Is there something I should look out for if it is acting weird?

Or would restarting the whole camera be a viable option?
https://www.dpreview.com/forums/reply?parent=66008002


----------



## snappy604 (Mar 23, 2022)

can it be bricked? I think almost anything with firmware upgrades can depending on where in the cycle it gets interrupted. However good manufacturers have reduced the window/likelyhood if that occurring. 
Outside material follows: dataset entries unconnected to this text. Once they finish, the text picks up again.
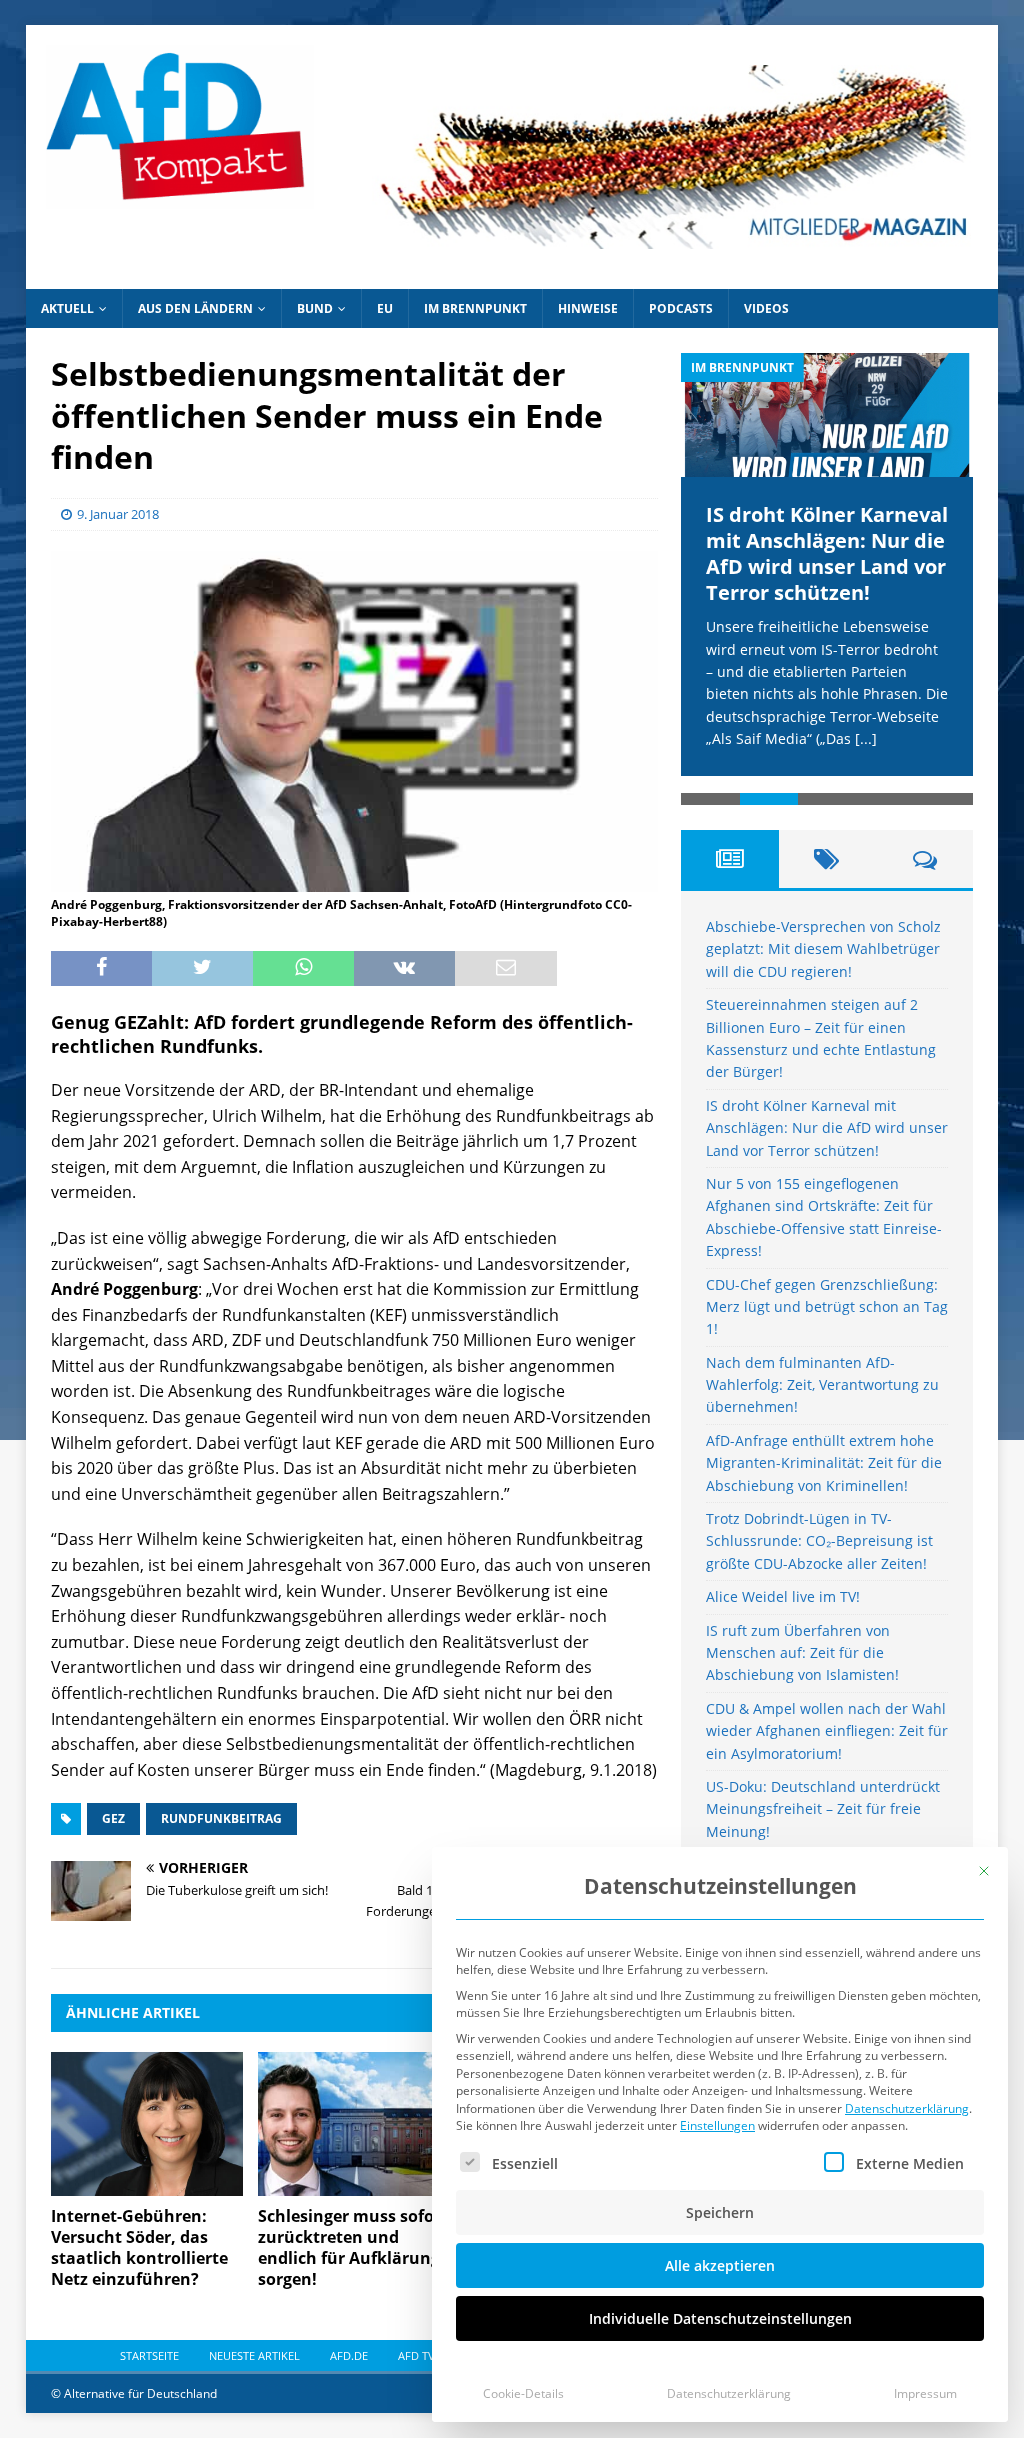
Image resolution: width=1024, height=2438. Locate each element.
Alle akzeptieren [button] (720, 2265)
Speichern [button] (720, 2212)
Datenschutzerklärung (907, 2108)
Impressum (925, 2393)
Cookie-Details (523, 2393)
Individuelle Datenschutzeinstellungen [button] (720, 2318)
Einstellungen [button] (717, 2125)
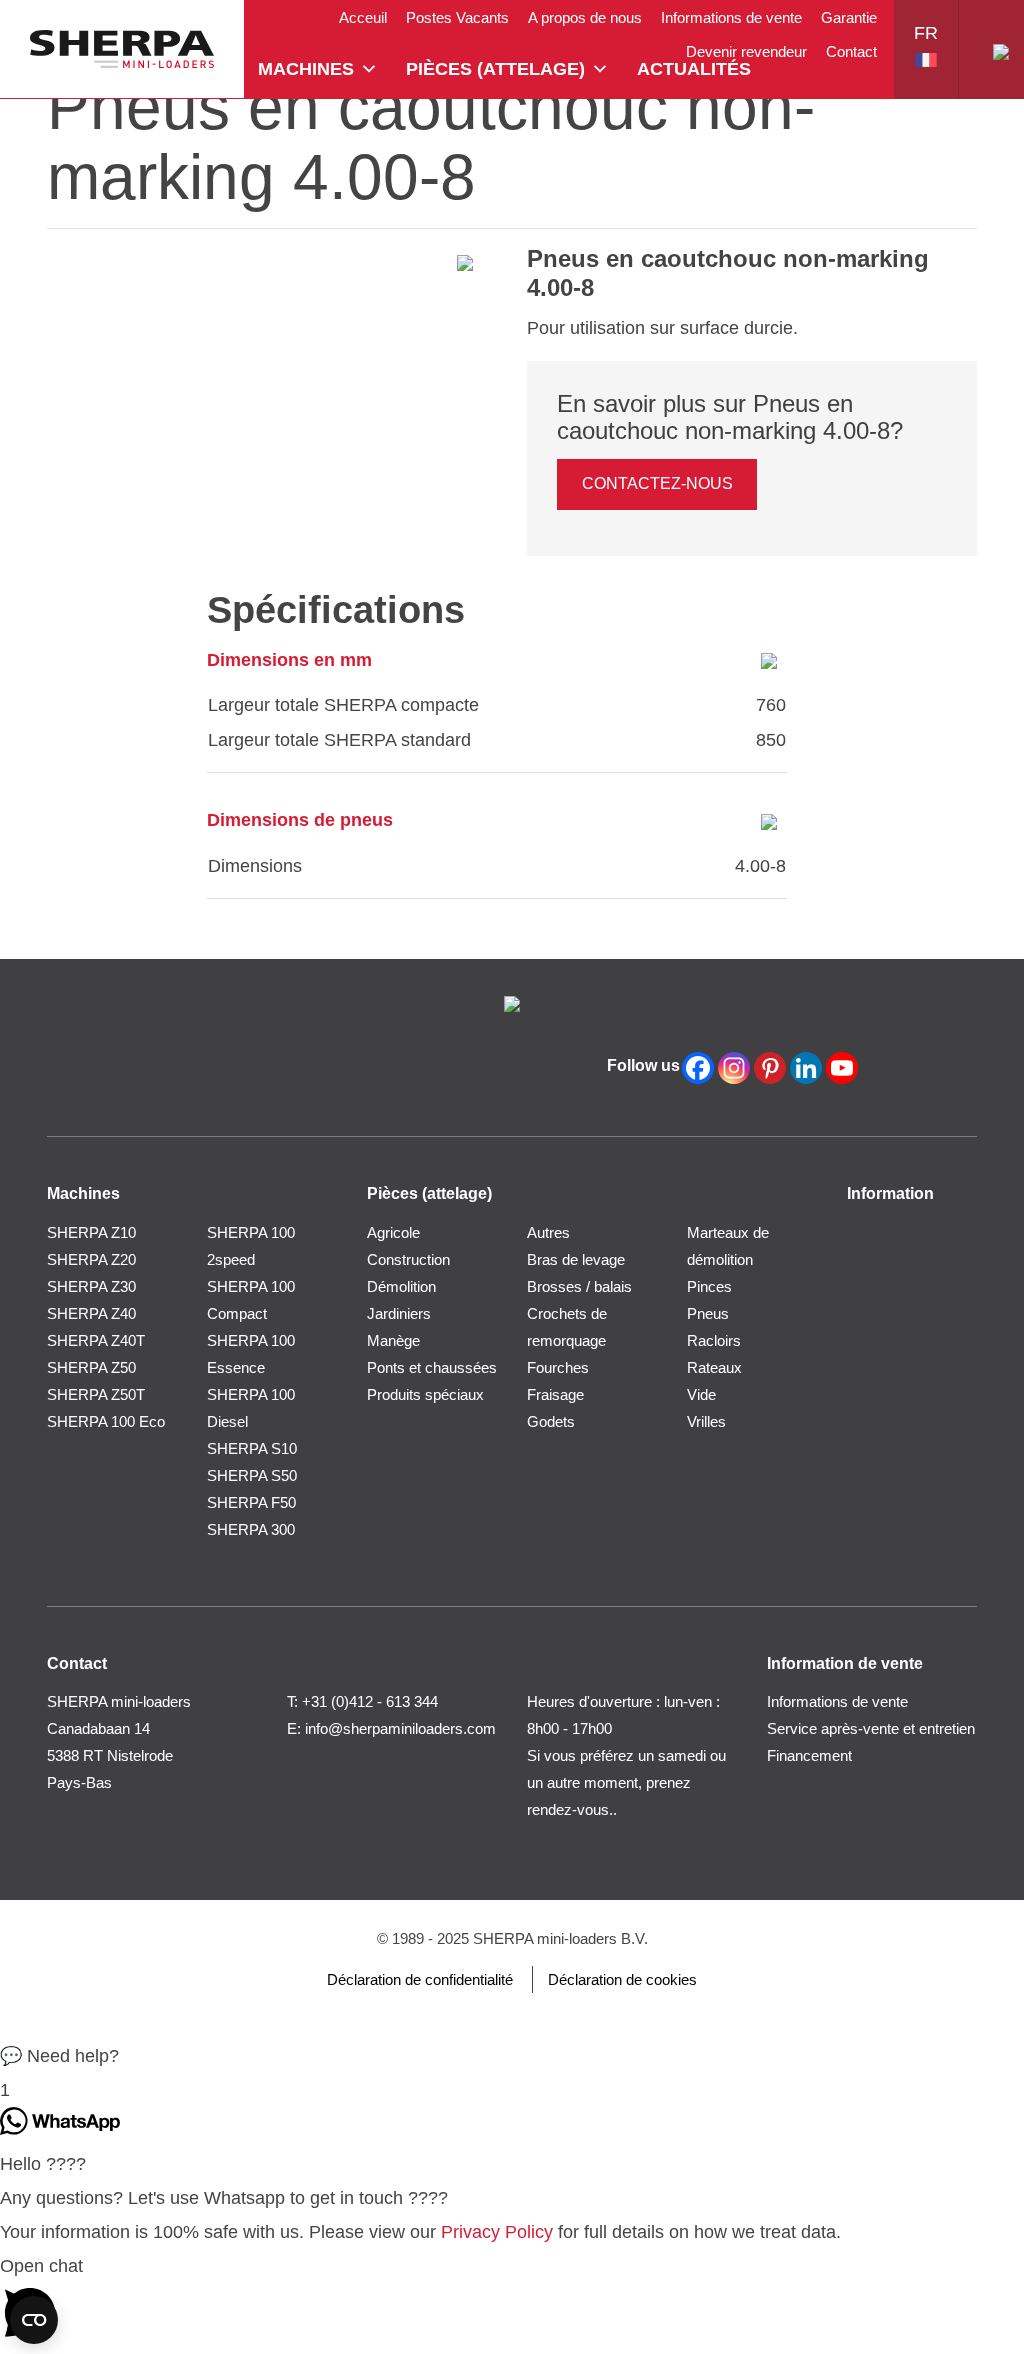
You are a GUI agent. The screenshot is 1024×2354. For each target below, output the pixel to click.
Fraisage (555, 1394)
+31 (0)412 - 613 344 (370, 1701)
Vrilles (706, 1421)
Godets (551, 1421)
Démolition (401, 1286)
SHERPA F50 (251, 1502)
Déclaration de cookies (622, 1979)
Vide (701, 1394)
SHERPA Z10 (91, 1232)
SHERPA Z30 (91, 1286)
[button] (512, 2056)
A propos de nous (585, 17)
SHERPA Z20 (91, 1259)
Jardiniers (399, 1313)
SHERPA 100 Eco (106, 1421)
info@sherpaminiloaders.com (400, 1728)
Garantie (849, 17)
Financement (809, 1755)
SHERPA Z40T (96, 1340)
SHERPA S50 (252, 1475)
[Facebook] (698, 1068)
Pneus (708, 1313)
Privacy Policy (497, 2232)
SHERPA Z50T (96, 1394)
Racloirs (714, 1340)
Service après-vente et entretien (871, 1728)
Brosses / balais (579, 1286)
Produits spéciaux (425, 1394)
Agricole (393, 1232)
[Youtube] (842, 1068)
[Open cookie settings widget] (34, 2320)
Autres (548, 1232)
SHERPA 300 (251, 1529)
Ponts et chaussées (432, 1367)
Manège (393, 1340)
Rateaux (714, 1367)
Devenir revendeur (746, 51)
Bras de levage (576, 1259)
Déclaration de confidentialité (420, 1979)
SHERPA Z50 (91, 1367)
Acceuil (363, 17)
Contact (851, 51)
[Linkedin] (806, 1068)
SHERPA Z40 (91, 1313)
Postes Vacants (457, 17)
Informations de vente (731, 17)
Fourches (558, 1367)
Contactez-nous (657, 483)
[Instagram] (734, 1068)
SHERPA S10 (252, 1448)
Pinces (709, 1286)
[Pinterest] (770, 1068)
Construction (408, 1259)
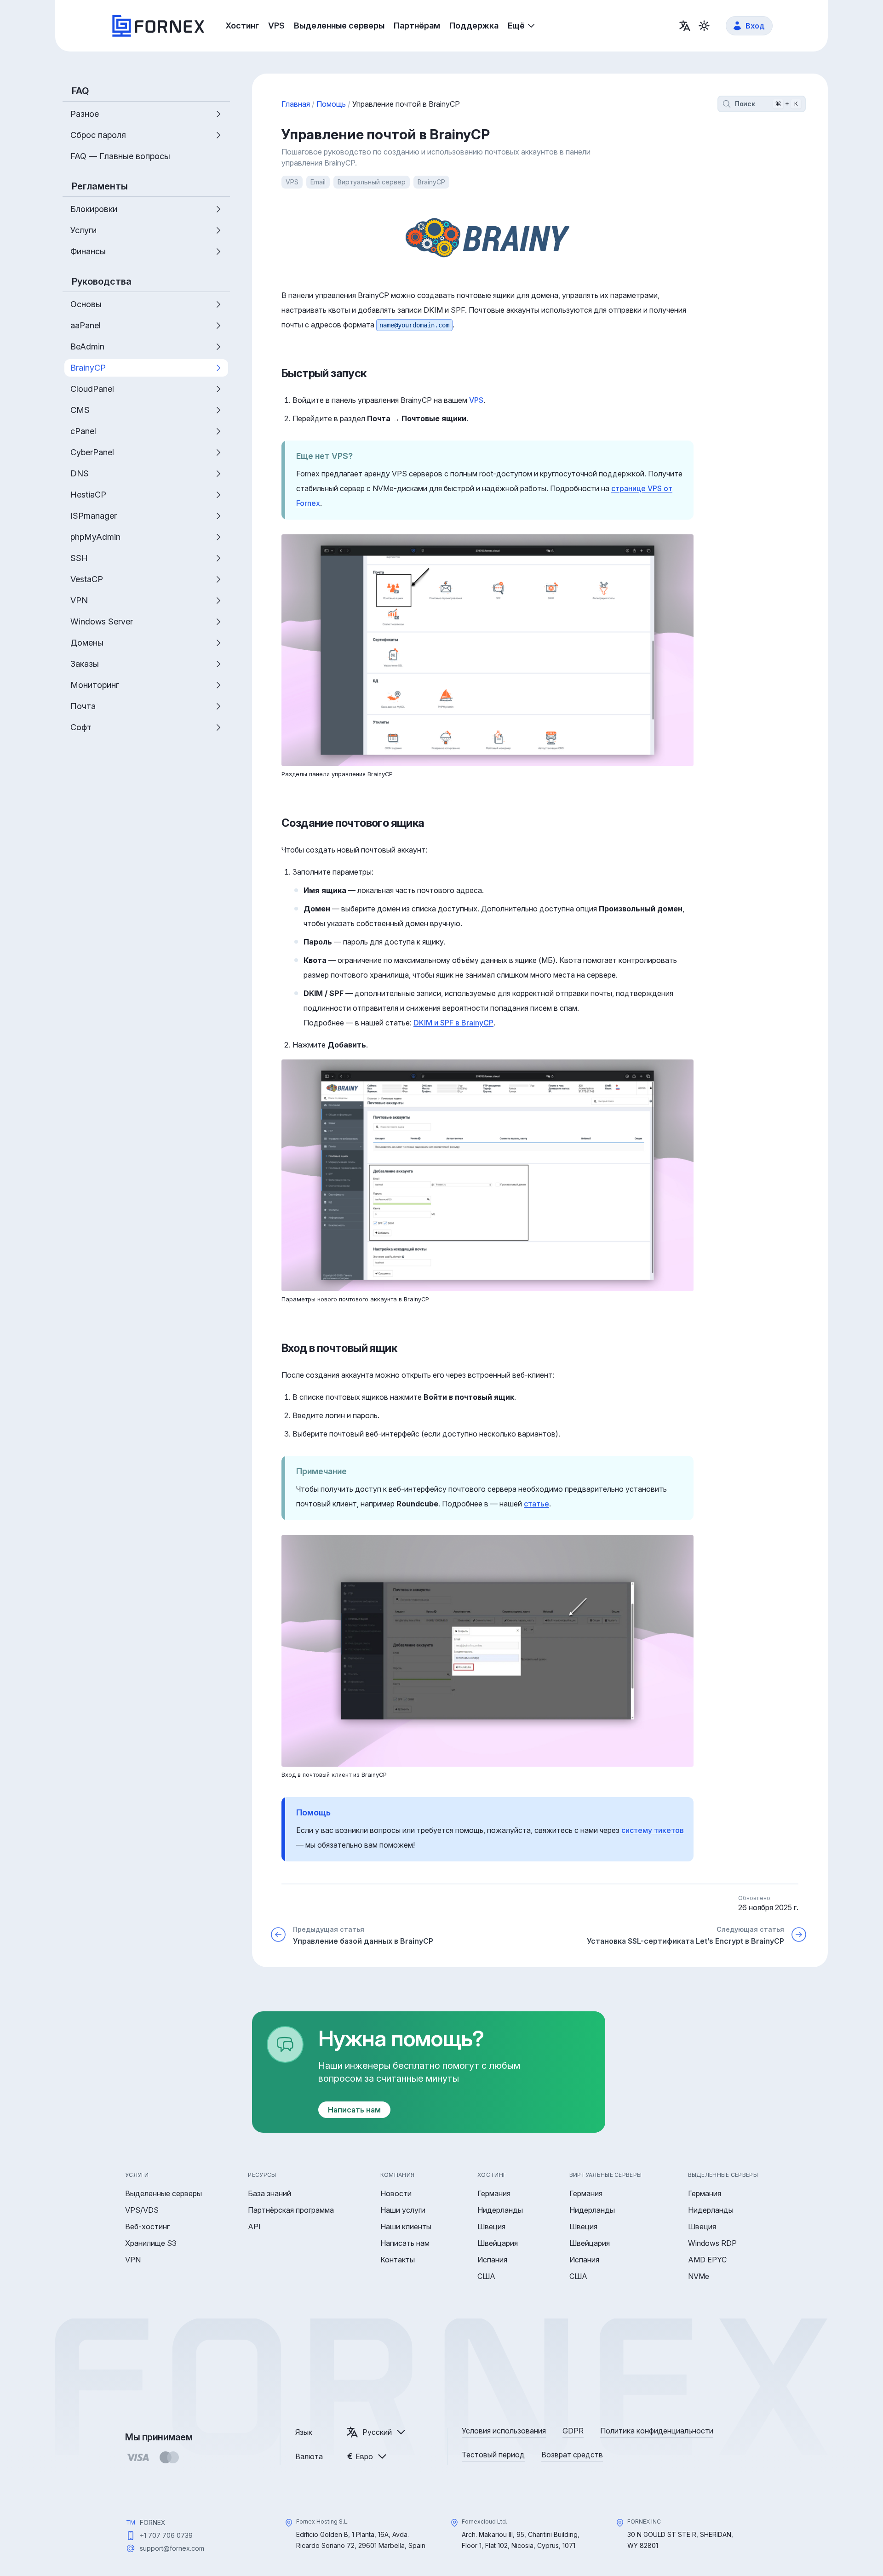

If you still get the menus, images etc and it was early as you indicated, it was likely still copying/loading and no harm done. likely you can even try again!


----------



## Mt Spokane Photography (Mar 23, 2022)

The firmware update takes a long time to get started, don't panic, it takes 2 minutes or so before you see the update bar start to move very slowly. It might take 10 or 15 minutes to complete, or it seems that way. If it's interrupted by pulling power, that is the worst possible thing since any measures in the camera to keep from messing up the firmware would be bypassed.

It sounds like you were very lucky. I'd go back and redo the firmware update just in case that something was left in the wrong state.


----------



## HikeBike (Mar 31, 2022)

You shouldn't ever turn any electronic equipment off in the middle of a firmware update. I'd give the camera at least an hour of being stuck before even considering doing that, and I still wouldn't want to.

It sounds like you got very lucky, and your camera is perfectly fine. It absolutely could have been bricked.


----------



## tron (May 31, 2022)

When I upgrade my cameras I put them somewhere a little away from me so I do not look at them all the time. When I finally go to look at them the upgrade has finished. I would not touch them by any means but with this way I am not feeling anxious during the procedure.


----------



## Mt Spokane Photography (Jun 1, 2022)

The firmware upgrade process takes a very long time for my R5. It seems like its stalled, I just have to wait. Just do the firmware upgrade again, it will be fine. Don't panic if it takes a couple of minutes before you see anything start to happen.


----------